Message-ID: <21673@pbhya.PacBell.COM>
Date: 19 Nov 88 18:18:20 GMT
References: <552@comdesign.CDI.COM> <1570@valhalla.ee.rochester.edu> <16915@agate.BERKELEY.EDU>
Organization: Pacific * Bell, Oakland, CA
Lines: 47

In article <16915@agate.BERKELEY.EDU>, weemba@garnet.berkeley.edu (Obnoxious Math Grad Student) writes:
> 
> When I've taught courses that use computers, I told students that under
> almost all circumstances, computer downtime would not be an excuse for
> lateness.  The one exception I've ever made involved granting everyone
> a week's extension.  I've never worked assuming that the machines I use
> are 100% reliable.  Do the scientists/researchers at your site do so--
> even on critical stuff?  If someone has a grant proposal riding on get-
> ting something done by a certain deadline, what happens if there's a
> major disk crash at your site?

Where I work machines are known not to be 100% reliable--but we try to
come as close as we can.  The project I'm on has agreements with our 
operations group to provide for 98% up-time during scheduled hours.
The last status report i got had warning on it because it was only
98.04%.  Generally they do much better--many months it has been 100%.
If the application isn't available I usually start getting calls within
a few *minutes*--and the worm caused outages of hours to *days*.  I don't
have any direcet operations responsibility--but I'd be answering a lot of
questions if anything near that severe happened.

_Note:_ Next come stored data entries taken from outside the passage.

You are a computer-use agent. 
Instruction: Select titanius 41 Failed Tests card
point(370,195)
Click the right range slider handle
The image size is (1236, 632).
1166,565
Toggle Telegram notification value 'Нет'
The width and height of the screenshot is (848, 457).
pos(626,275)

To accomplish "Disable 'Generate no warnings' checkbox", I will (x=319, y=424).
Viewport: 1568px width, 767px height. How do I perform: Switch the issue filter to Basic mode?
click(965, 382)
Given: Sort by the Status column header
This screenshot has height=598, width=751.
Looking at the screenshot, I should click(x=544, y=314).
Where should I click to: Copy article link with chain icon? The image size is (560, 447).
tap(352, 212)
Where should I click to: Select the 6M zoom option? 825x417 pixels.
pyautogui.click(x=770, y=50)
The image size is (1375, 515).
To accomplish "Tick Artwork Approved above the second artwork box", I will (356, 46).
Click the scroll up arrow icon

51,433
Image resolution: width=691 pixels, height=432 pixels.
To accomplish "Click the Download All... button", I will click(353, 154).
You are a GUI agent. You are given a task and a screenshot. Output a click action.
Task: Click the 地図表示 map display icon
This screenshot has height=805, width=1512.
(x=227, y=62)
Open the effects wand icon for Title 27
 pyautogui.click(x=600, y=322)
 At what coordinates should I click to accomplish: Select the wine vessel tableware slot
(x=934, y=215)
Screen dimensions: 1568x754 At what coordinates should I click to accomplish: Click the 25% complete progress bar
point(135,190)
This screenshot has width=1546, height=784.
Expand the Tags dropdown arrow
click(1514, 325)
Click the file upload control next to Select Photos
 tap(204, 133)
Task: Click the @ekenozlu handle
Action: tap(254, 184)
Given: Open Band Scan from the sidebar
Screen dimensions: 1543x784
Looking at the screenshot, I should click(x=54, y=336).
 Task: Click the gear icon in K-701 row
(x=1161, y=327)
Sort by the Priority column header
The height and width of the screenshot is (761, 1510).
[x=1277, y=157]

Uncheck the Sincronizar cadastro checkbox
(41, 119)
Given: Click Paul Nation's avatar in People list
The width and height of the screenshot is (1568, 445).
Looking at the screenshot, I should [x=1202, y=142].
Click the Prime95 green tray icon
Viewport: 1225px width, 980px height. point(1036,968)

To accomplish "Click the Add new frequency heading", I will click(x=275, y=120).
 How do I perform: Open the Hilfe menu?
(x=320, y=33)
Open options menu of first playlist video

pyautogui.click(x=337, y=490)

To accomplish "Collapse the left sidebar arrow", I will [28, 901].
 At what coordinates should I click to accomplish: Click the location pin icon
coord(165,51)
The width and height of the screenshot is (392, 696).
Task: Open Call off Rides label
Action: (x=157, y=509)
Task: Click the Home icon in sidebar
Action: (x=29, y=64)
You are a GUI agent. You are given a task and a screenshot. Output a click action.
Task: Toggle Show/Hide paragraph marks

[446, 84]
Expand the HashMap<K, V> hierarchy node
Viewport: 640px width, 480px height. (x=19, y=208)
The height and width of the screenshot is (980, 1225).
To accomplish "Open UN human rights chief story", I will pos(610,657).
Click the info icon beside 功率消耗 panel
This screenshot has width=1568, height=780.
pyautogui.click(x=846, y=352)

When there is a major disk-crash, backups of the data-sets are loaded
to a work pack (descreasing the available work space, temporarily) and
the application--or system, depending on which pack--is brought back up.
This should not take more than 30 minutes.

The application I work on is small--we have only about 150 users and I
*personally* wrote about 70% of the code in it (there's no one else to
blame!).  You ought to see the care given to *important* systems! What
we're trying to achieve is the reliability of our major customer system.
(Hint--when was the last time your 'phone failed to work?  Was it the
handset or the system?)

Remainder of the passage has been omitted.